Come giudica la nomina del commissario Arcuri per la riapertura delle scuole? Si tratta di un “commissariamento” per Azzolina?
“Non saprei dire se si tratti, nella testa di chi lo ha immaginato, di un commissariamento. E devo confessare che non mi pare la questione principale. Quello che penso è che della Scuola rappresenti la più importante infrastruttura civile, sociale e culturale del Paese. Senza una Scuola che funziona non funziona la democrazia, la società, e alla fine, nemmeno l’economia. Per questo penso che se c’è un commissario per l’emergenza è sacrosanto che si occupi anche di aiutare la scuola a ripartire bene e in sicurezza. Certo oltre al Commissario servono molte più risorse di quelle, pur importanti che sono state stanziate fino ad adesso”.

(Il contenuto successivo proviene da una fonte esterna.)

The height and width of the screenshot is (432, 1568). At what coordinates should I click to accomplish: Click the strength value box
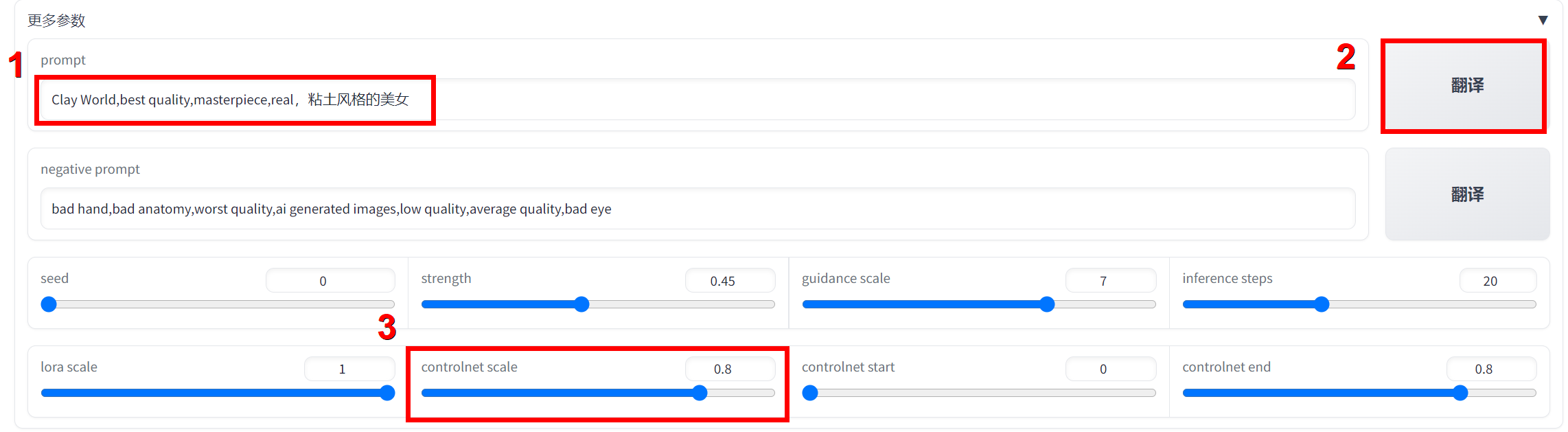tap(729, 281)
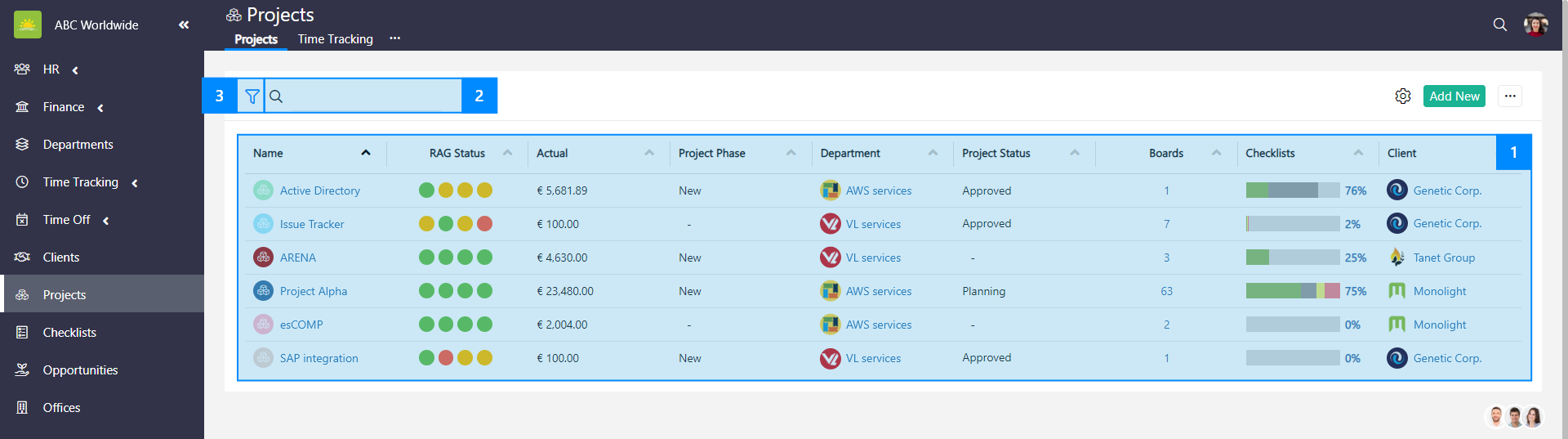Open the user profile avatar
The image size is (1568, 439).
pyautogui.click(x=1535, y=25)
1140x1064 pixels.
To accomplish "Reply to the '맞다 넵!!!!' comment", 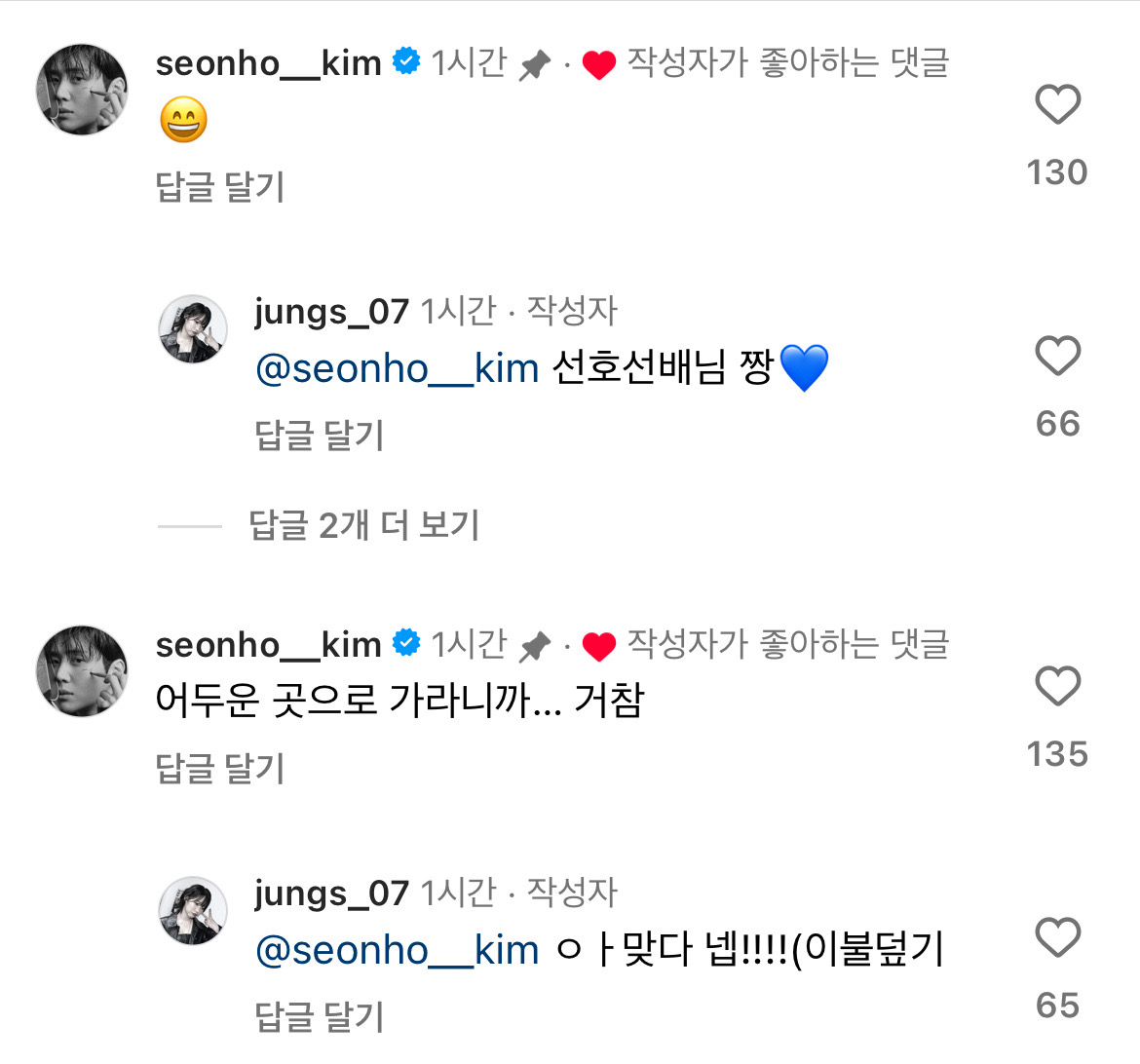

Lei parla di riduzione del numero degli alunni per classe, ma con l’attuale situazione degli edifici scolastici questa soluzione come si combinerebbe?
“Penso che la riduzione del numero degli alunni per classe sia una necessità. Sia una necessità in questa condizione naturalmente. Il dibattito che si è sviluppato attorno alle indicazioni del comitato tecnico scientifico, dalle mascherine ai centimetri di distanza necessaria, dal plexiglas ai banchi rischia di essere un dibattito un po’ superficiale e, talvolta, un po’ irresponsabile. In questi mesi ho avuto l’impressione che alcune delle polemiche relative alla mancate ripresa delle lezioni avessero a che fare più con i problemi delle famiglie che con quelli degli studenti e dei docenti. La verità è che tutti si sono cullati sulla convinzioni che i più giovani fossero sostanzialmente immuni al contagio. Poi abbiamo scoperto che non è così ma soprattutto abbiamo visto che molti paesi che avevano ripreso le lezioni sono rapidamente tornati sui loro passi. Dunque il tema della riduzione dei numeri è intimamente legato alla sicurezza. Ma anche qui c’è una questione più profonda che va ben oltre la gestione dell’emergenza. Insegnare bene in una classe di 30 alunni non è possibile. non è possibile seguire in modo adeguato i ragazzi e le ragazze, le loro differenze, i loro bisogni. Si tratta di una questione antica che l’emergenza ci consentirebbe di affrontare finalmente e in modo deciso. Certo che c’è un problema di spazi. E nell’immediato questo problema, che esiste comunque, può essere affrontato sia con gli interventi edilizia leggera che, soprattutto, ricercando in raccordo con gli enti locali altri spazi nei quali lavorare. Ma anche in questo caso il punto sono le risorse. E il personale. Servono più docenti, più personale Ata. Si decida finalmente di rimetter la Scuola al centro. Cominciando dal vincolare una quota significativa dei futuri finanziamenti europei alla scuola”.